LoRA

From Stable Diffusion Wiki
Jump to navigation Jump to search

Overview

Natural language processing includes large-scale pretraining and adaptation to specific tasks or domains. Full fine-tuning becomes impractical with large models. So Low Rank Adaptation (LoRA) is a solution to this. In the world of natural language processing, many applications depend on using a large, pre-trained language model and then adapting it for different specific tasks. Typically, this is done through fine-tuning, which changes all the parameters of the original model. This method becomes a problem with very large models, like GPT-3, as it keeps the same vast number of parameters, making deployment challenging.

Some have tried to solve this by only changing a few parameters or adding external modules for new tasks. This makes the model more efficient but can slow it down or even reduce its effectiveness. These solutions often don't perform as well as fine-tuning, so there's a compromise between efficiency and quality.

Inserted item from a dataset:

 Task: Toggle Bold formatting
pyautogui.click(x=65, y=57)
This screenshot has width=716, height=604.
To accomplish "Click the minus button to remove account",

The Low-Rank Adaptation (LoRA) approach proposes a new way to tackle this issue. Inspired by the idea that changes in weights during adaptation have a low "intrinsic rank," LoRA optimizes specific parts of the neural network, keeping the pre-trained weights untouched. This method makes LoRA efficient in both storage and computation, even with extremely large models like GPT-3. It provides a promising balance between maintaining model quality and enhancing operational efficiency.

Definitions

Fine-Tuning

Refers to slight adjustments to a pre-trained model for specific tasks. Less feasible for larger models due to high cost and parameter count.

Low-Rank Adaptation (LoRA)

LoRA retains pre-trained weights and incorporates trainable rank decomposition matrices in the Transformer architecture, drastically reducing trainable parameters and GPU memory cost.

Trainable Parameters

These are adjustable aspects of the model during training. LoRA reduces these by 10,000 times, enhancing efficiency.

Model Quality

The accuracy or performance of a model. LoRA performs on par or better than traditional fine-tuning, even with fewer parameters.

Rank-Decomposition Matrices

Used in LoRA to reduce complexity without compromising quality or adding additional inference latency.

Inference Latency

Time taken for the model to respond. LoRA does not increase this latency.

Benefits of LoRA

  • Significant reduction in trainable parameters and GPU memory requirements.
  • Comparable or superior performance to fine-tuning on models like RoBERTa, DeBERTa, GPT-2, and GPT-3.
  • Higher training throughput, no additional inference latency.

Empirical Investigation

Study into rank-deficiency in language model adaptation gives insights into LoRA's efficacy.

Availability

Package released for integration with PyTorch, including implementations and checkpoints for RoBERTa, DeBERTa, and GPT-2.